For a moment, there was silence. Claude shifted away from the curious goat, then looked pass Bellamy to the house. "You are new here, no?" Bellamy asked. "Where did you come from?"
"Paris," Claude said, standing a little taller.
"Ah, Paris. I hear the king was in town recently," Bellamy said, obviously happy to find a new topic.
"Yes," Claude replied, offering nothing else.
Bellamy leaned closer and said, "I'm sure you also heard the stories of the possessed Archdeacon. Pilgrims pass through here frequently and tell us stories about the sorcerer." Claude, now clearly vexed, crossed his arms and looked sternly at the priest.
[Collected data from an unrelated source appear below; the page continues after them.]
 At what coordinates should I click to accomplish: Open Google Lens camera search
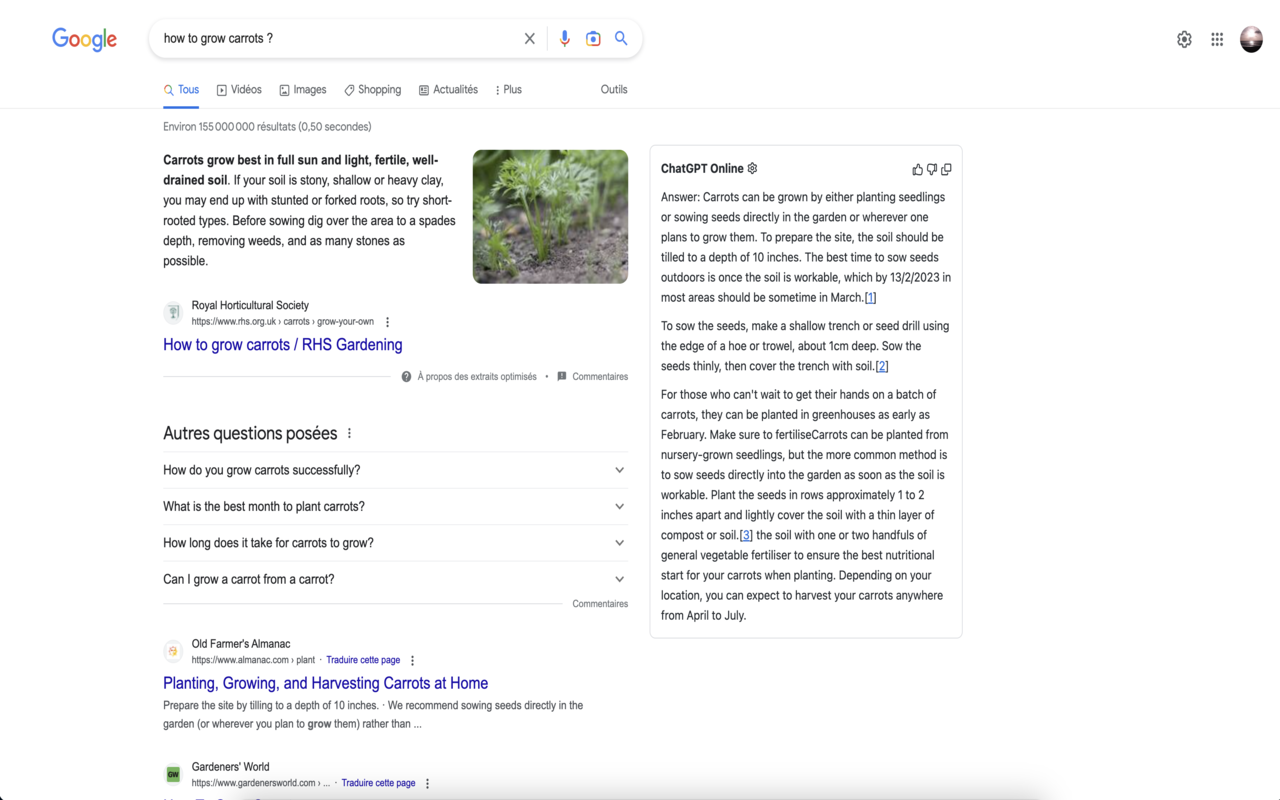593,37
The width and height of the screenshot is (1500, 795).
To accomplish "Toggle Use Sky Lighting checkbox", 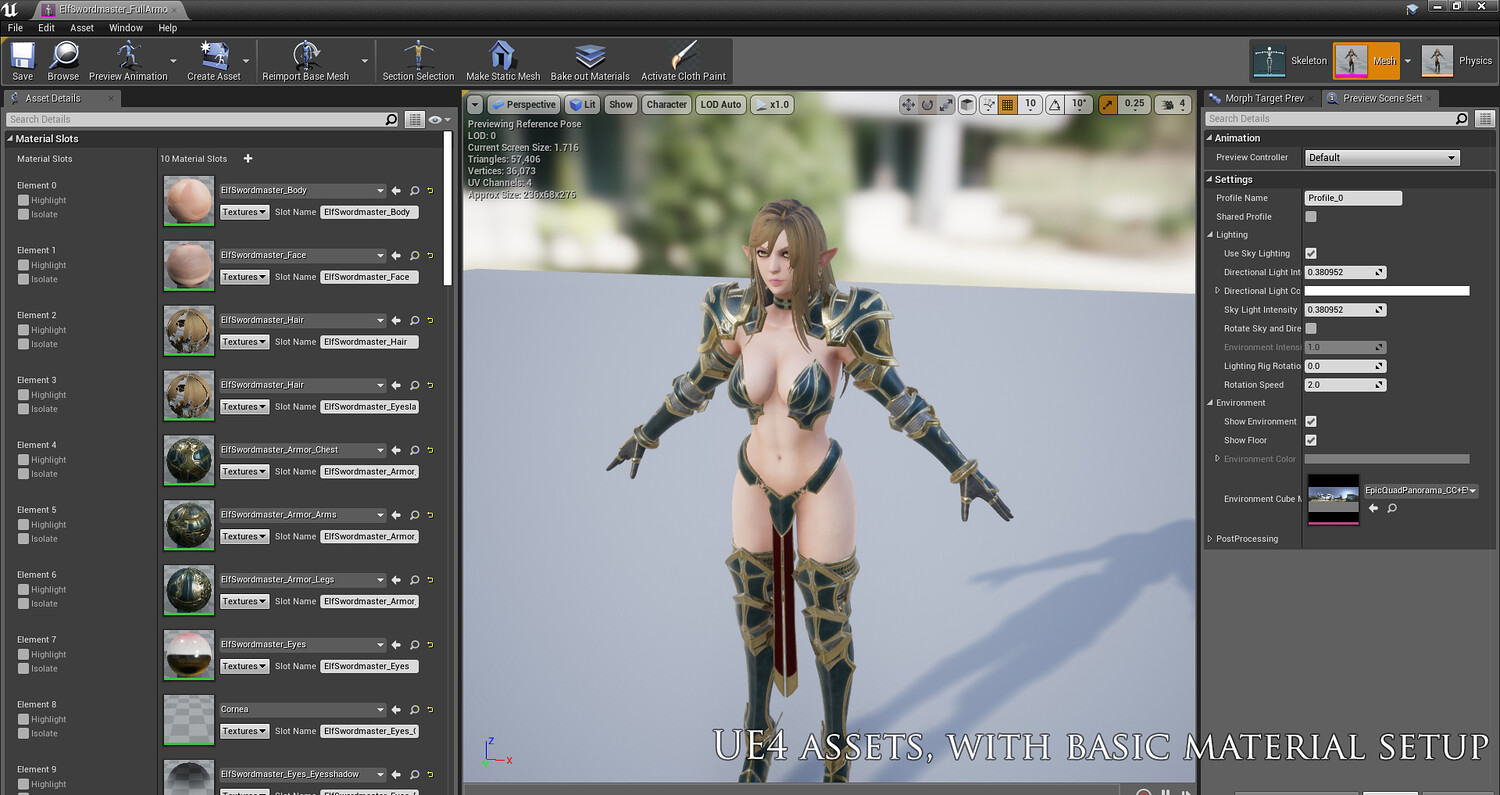I will pos(1311,253).
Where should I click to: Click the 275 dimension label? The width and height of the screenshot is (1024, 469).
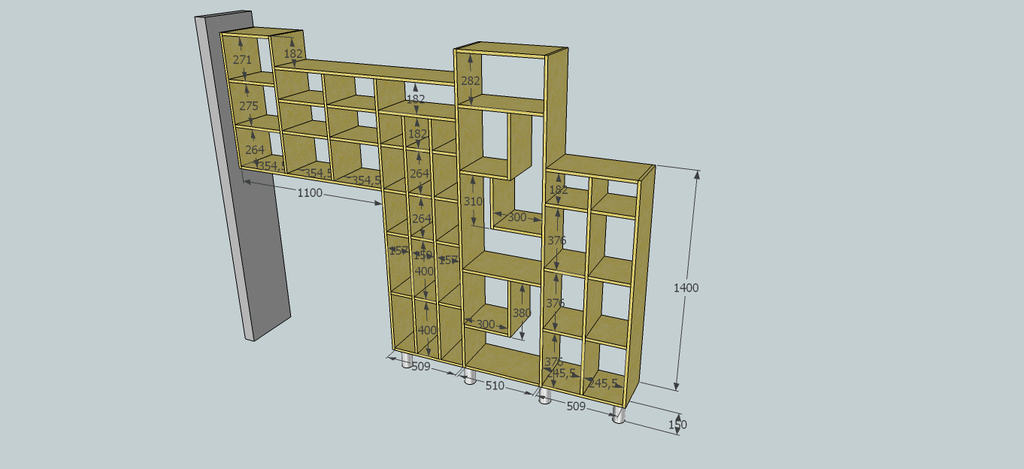(248, 106)
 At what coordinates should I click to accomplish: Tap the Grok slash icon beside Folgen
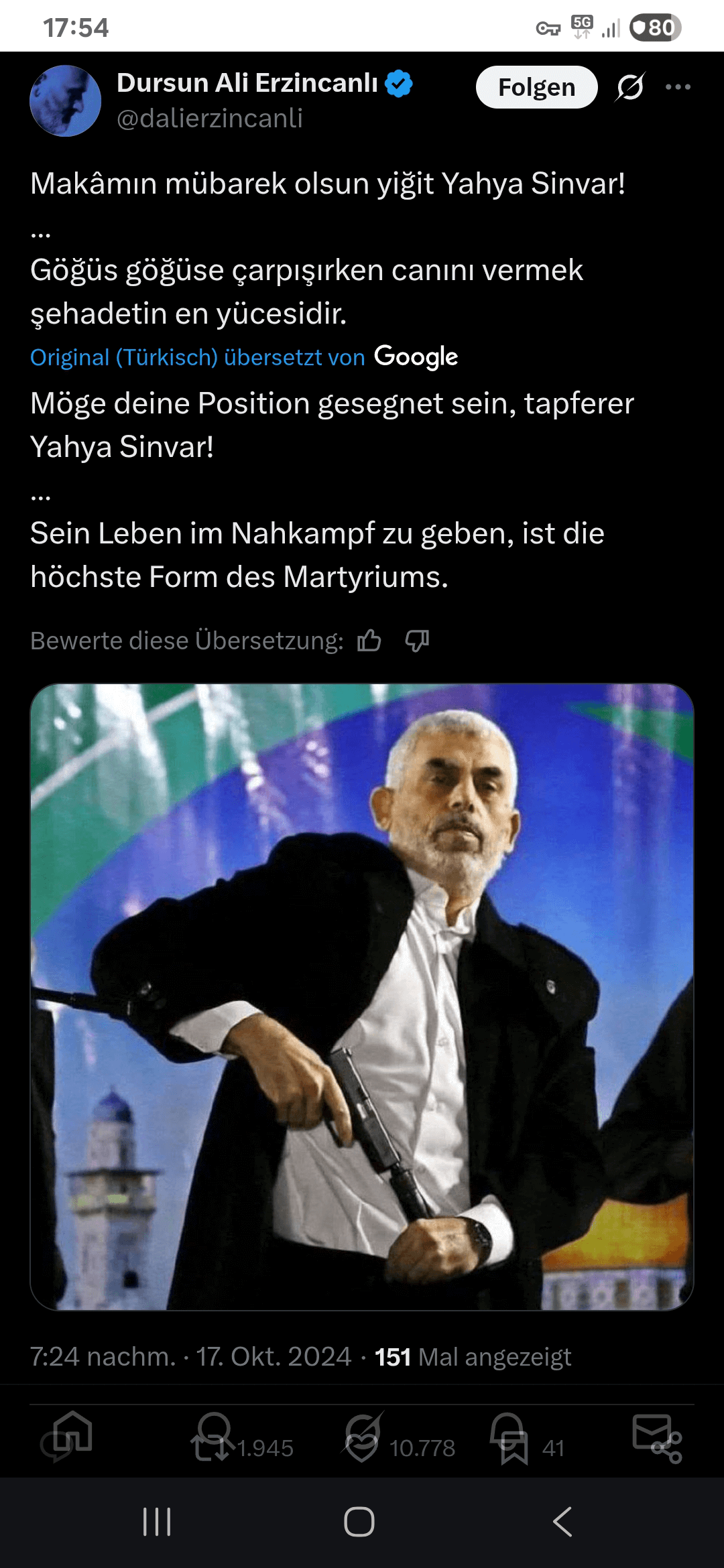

"Surely an educated man such as yourself wouldn't believe such stories," Claude said severely. Geneva thought he had a point. Most pilgrims were in a frenzy of religious paranoia and were hardly worth listening to.
"The man has disappeared. One morning Paris woke up to find the Archdeacon had vanished. They say that late at night, though, his cell in Notre Dame still glows red," Bellamy said.
Claude opened his mouth, no doubt to argue the absurdity of the rumors, but behind them the door to the little house slammed open. Geneva turned around, cocked her head, and watched as the strange girl pranced out of the house and twirled around. Beside her Bellamy had also turned to watch the peculiar display. Soon the girl stopped, suddenly aware of the visitors.